**Reading text**:

Ask HN: What Are You Working On? (March 2026)

Overall themes

  • Extremely wide range of projects: AI agents, dev tools, games, education, personal productivity, homelabs, finance, health, and physical making.
  • Many tools are “built for myself first,” then opened to others; lots of indie/bootstrapped SaaS and open source.
  • LLMs (Claude, Gemini, etc.) are heavily used as coding assistants and even co‑architects, but several people explicitly resist letting them “do all the work” to retain learning and joy.

AI, agents & automation

  • Dozens of projects wrap LLMs into agents, skills, sandboxes, IDEs, CRMs, analytics, or document workflows.
  • Strong interest in agent safety: sandboxed execution, syscall‑level policy engines, granular email access, secure plugin systems, and prompt‑injection defenses.
  • Multiple “OpenClaw / Claude Code–style” coding environments, often adding orchestration, plan/review loops, or multi‑model coordination.

**Data listing**:
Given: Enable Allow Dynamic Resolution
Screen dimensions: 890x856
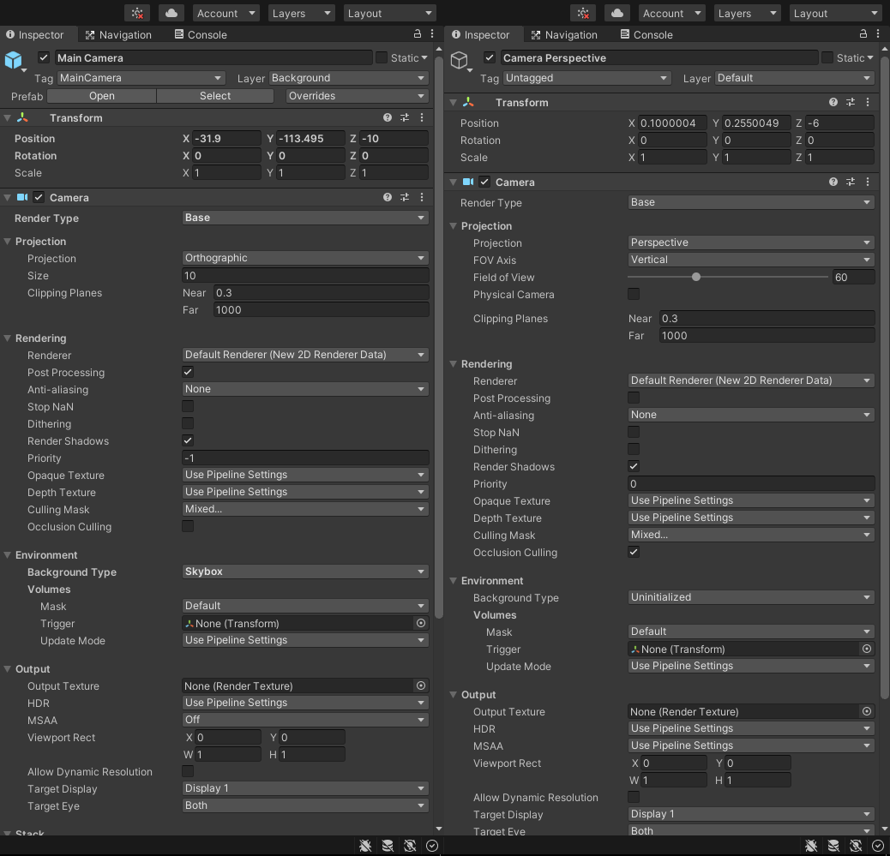Looking at the screenshot, I should (x=187, y=771).
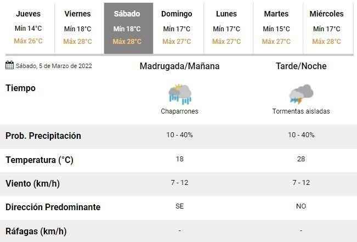Screen dimensions: 357x242
Task: Choose the Miércoles forecast tab
Action: [x=326, y=27]
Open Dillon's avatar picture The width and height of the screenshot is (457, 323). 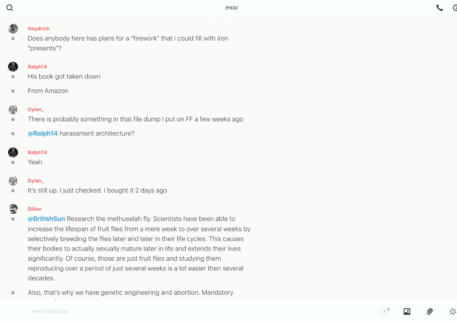pos(13,209)
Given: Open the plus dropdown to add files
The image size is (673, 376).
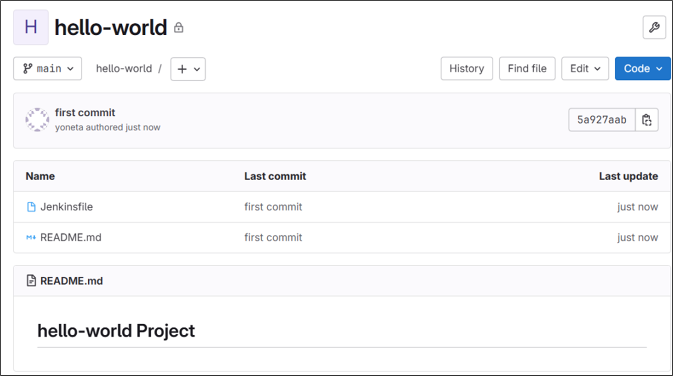Looking at the screenshot, I should click(x=188, y=69).
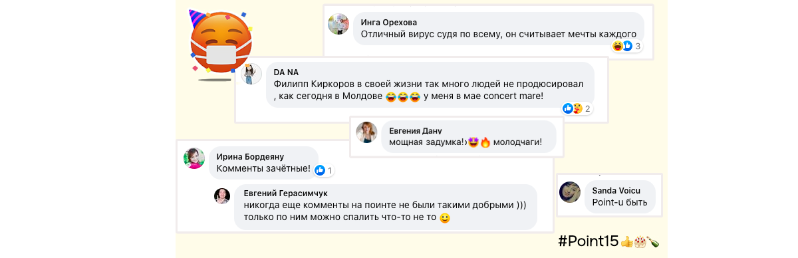The width and height of the screenshot is (798, 258).
Task: Click the reaction icons with count 3
Action: 626,46
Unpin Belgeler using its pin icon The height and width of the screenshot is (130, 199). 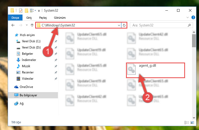[x=56, y=54]
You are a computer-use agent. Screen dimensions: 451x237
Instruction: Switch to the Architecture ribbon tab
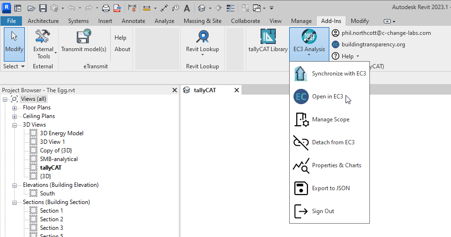(43, 21)
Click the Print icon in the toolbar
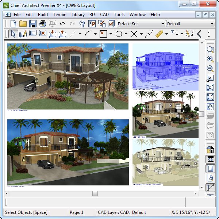This screenshot has width=219, height=219. (x=42, y=24)
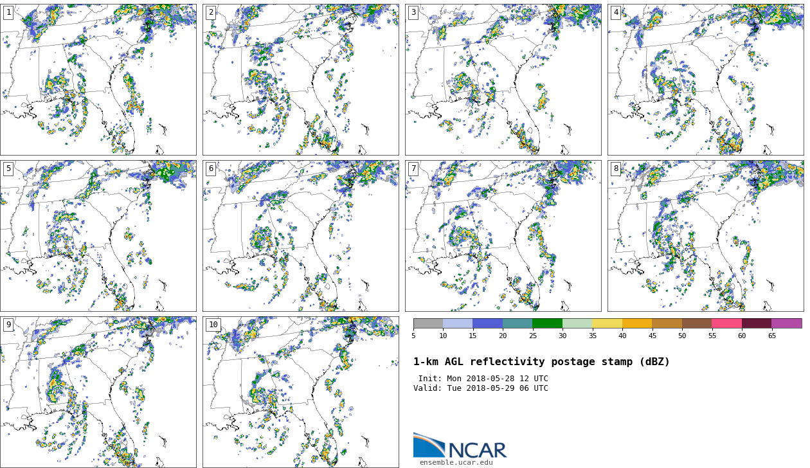Click ensemble member 6 map panel

[x=301, y=236]
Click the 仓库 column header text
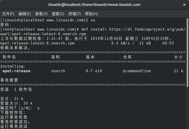The height and width of the screenshot is (129, 189). (127, 57)
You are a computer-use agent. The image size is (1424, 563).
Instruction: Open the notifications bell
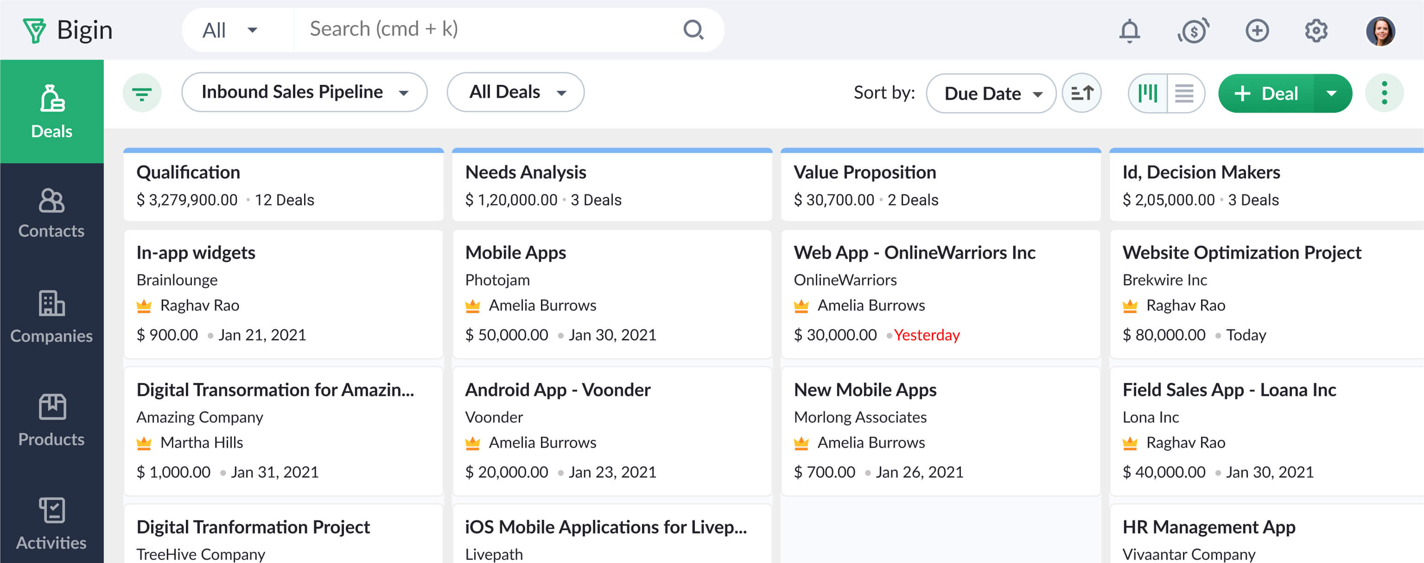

**To do**:
A – Print the part of the Ask HN summary that starts at "Overall themes" and ends at "and prompt‑injection defenses.", with no changes.
B – Decide whether each statement matches the Ask HN summary. Answer yes or no and quote the words from the summary that settle it.
(i) Many of the tools were made for other people first and only later used by the people who built them.
(ii) Several people deliberately avoid letting LLMs do all the work.
(iii) The interest in agent safety includes defenses against prompt injection.
C – Continue the Ask HN summary from its last line.

**Responses**:
A –
Overall themes

  • Extremely wide range of projects: AI agents, dev tools, games, education, personal productivity, homelabs, finance, health, and physical making.
  • Many tools are “built for myself first,” then opened to others; lots of indie/bootstrapped SaaS and open source.
  • LLMs (Claude, Gemini, etc.) are heavily used as coding assistants and even co‑architects, but several people explicitly resist letting them “do all the work” to retain learning and joy.

AI, agents & automation

  • Dozens of projects wrap LLMs into agents, skills, sandboxes, IDEs, CRMs, analytics, or document workflows.
  • Strong interest in agent safety: sandboxed execution, syscall‑level policy engines, granular email access, secure plugin systems, and prompt‑injection defenses.

B –
(i) No: "Many tools are “built for myself first,” then opened to others"
(ii) Yes: "several people explicitly resist letting them “do all the work” to retain learning and joy"
(iii) Yes: "and prompt‑injection defenses"

C –
  • Some push beyond chatbots: AI‑driven product analytics, observability/RCA tools, tax classification, app UX evaluation, and API monetization via HTTP 402.

Developer tooling & infra

  • New databases, Redis‑compatible stores, task runners, Kubernetes/Heroku bridges, internal‑tool platforms, and DevOps abstractions.
  • Many tools focus on “boring but hard” problems: CODEOWNERS management, SQL query builders, Docker/K8s app deployment, cert monitoring, event‑driven frameworks, binary compression, model package managers, and log/search utilities.
  • Several users run substantial homelabs or even personal anycast networks, ASNs, and colocation racks.

Consumer, productivity & niche apps

  • Numerous personal apps: RSS readers, ebook readers, note‑taking, habit trackers, journaling, meal planners, health and finance trackers, calendaring, and “buy later” tools.
  • Vertical SaaS for restaurants, gyms, salons, law firms, freelancers, charities, and real estate; often with explicit anti‑VC or EU‑hosting positioning.
  • Many side‑projects are tiny single‑purpose utilities (cron translators, email‑to‑Drive, subtitle bots, DNS/IP tools) aimed at being fast, ad‑free, and privacy‑respecting.

Games, education & creative work

  • Many solo or small‑team games (city builders, word games, io games, RTS/FPS, MUDs, kids’ coding clubs) plus tools for game dev engines.
  • Strong educational focus: math and language‑learning platforms, Latin/Greek tools, urbanism newsletters, interactive visual explanations, and kids’ reading/logging apps.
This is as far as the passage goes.